(What is expected) Lay out the part of the records that opens with the line containing "Identify the location" and closes with the line containing "center [250, 454]." as a JSON list of strings, one per line, with blank lines omitted. Leave the pictures out.

(Material to process)
=== Section Start ===
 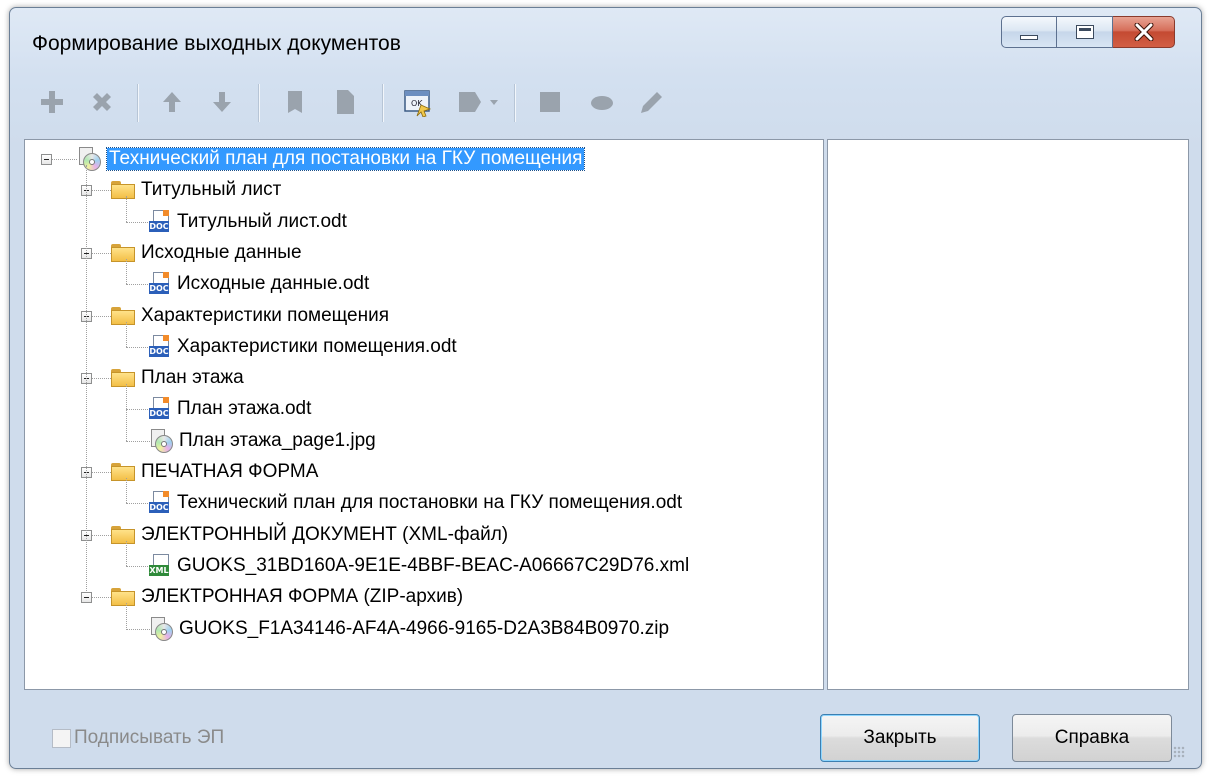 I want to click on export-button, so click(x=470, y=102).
=== Section End ===
=== Section Start ===
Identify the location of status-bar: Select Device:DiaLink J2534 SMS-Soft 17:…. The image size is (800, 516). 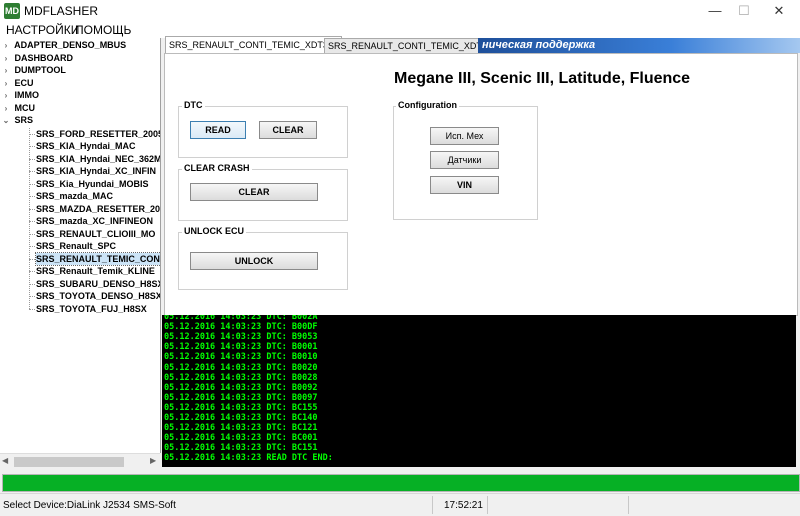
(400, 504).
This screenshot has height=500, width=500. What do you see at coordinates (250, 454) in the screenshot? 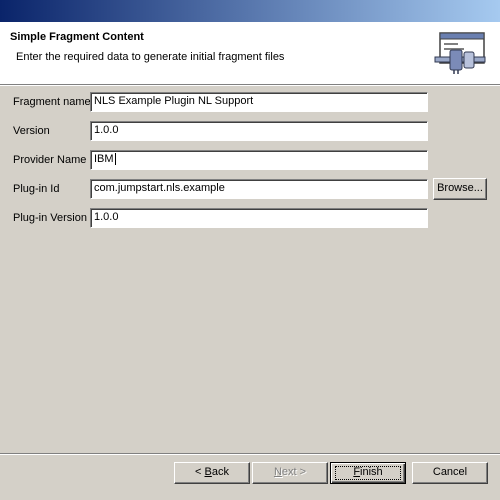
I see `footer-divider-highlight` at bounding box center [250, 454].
=== Section End ===
(Solved problem)
[
  "Identify the location of status-bar: Select Device:DiaLink J2534 SMS-Soft 17:…. The image size is (800, 516). ",
  "(400, 504).",
  "This screenshot has height=500, width=500. What do you see at coordinates (250, 454) in the screenshot? ",
  "I see `footer-divider-highlight` at bounding box center [250, 454]."
]